-- Supplied passage --
>> Start

The Archaeologist And The Oil Drop
“Millikan measured the charge on an electron by an experiment with falling oil drops and got an answer which we now know not to be quite right. It’s a little bit off, because he had the incorrect value for the viscosity of air. It’s interesting to look at the history of measurements of the charge of the electron, after Millikan. If you plot them as a function of time, you find that one is a little bigger than Millikan’s, and the next one’s a little bit bigger than that, and the next one’s a little bit bigger than that, until finally they settle down to a number which is higher.
Why didn’t they discover that the new number was higher right away? It’s a thing that scientists are ashamed of—this history—because it’s apparent that people did things like this: When they got a number that was too high above Millikan’s, they thought something must be wrong—and they would look for and find a reason why something might be wrong. When they got a number closer to Millikan’s value they didn’t look so hard.”
Richard Feynman, “Cargo Cult Science”
In 1963 an archaeological survey partially excavated limestone pillars on a Turkish hilltop. The archaeologists believed these were medieval tombstones dating to the Byzantine empire. 30 years later, the archaeologist Klaus Schmidt recognized clues that the site was likely much older and excavated it more thoroughly. There, at Göbekli Tepe, he discovered a neolithic monumental complex thought to be 11,500 years old. What had initially been identified as tombstones were merely the tops of massive 18-foot pillars.

>> End

-- Provided data --
>> Start

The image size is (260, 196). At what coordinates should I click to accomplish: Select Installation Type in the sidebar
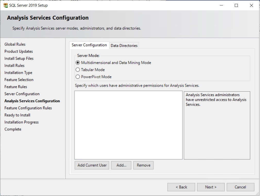18,73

>> End

-- Stated task --
Sum up the oil-drop and Göbekli Tepe passage in two sentences. These lines come from a different source than the text.

-- In response --
Quoting Feynman, the passage says that Millikan's value for the electron's charge was slightly off because he used a wrong figure for the viscosity of air, and that later measurements crept upward only gradually because scientists hunted for errors in results well above his but looked less hard at those close to it. It then tells how limestone pillars on a Turkish hilltop, taken in 1963 for Byzantine tombstones, were recognized 30 years later by Klaus Schmidt as the tops of massive 18-foot pillars in a neolithic complex at Göbekli Tepe thought to be 11,500 years old.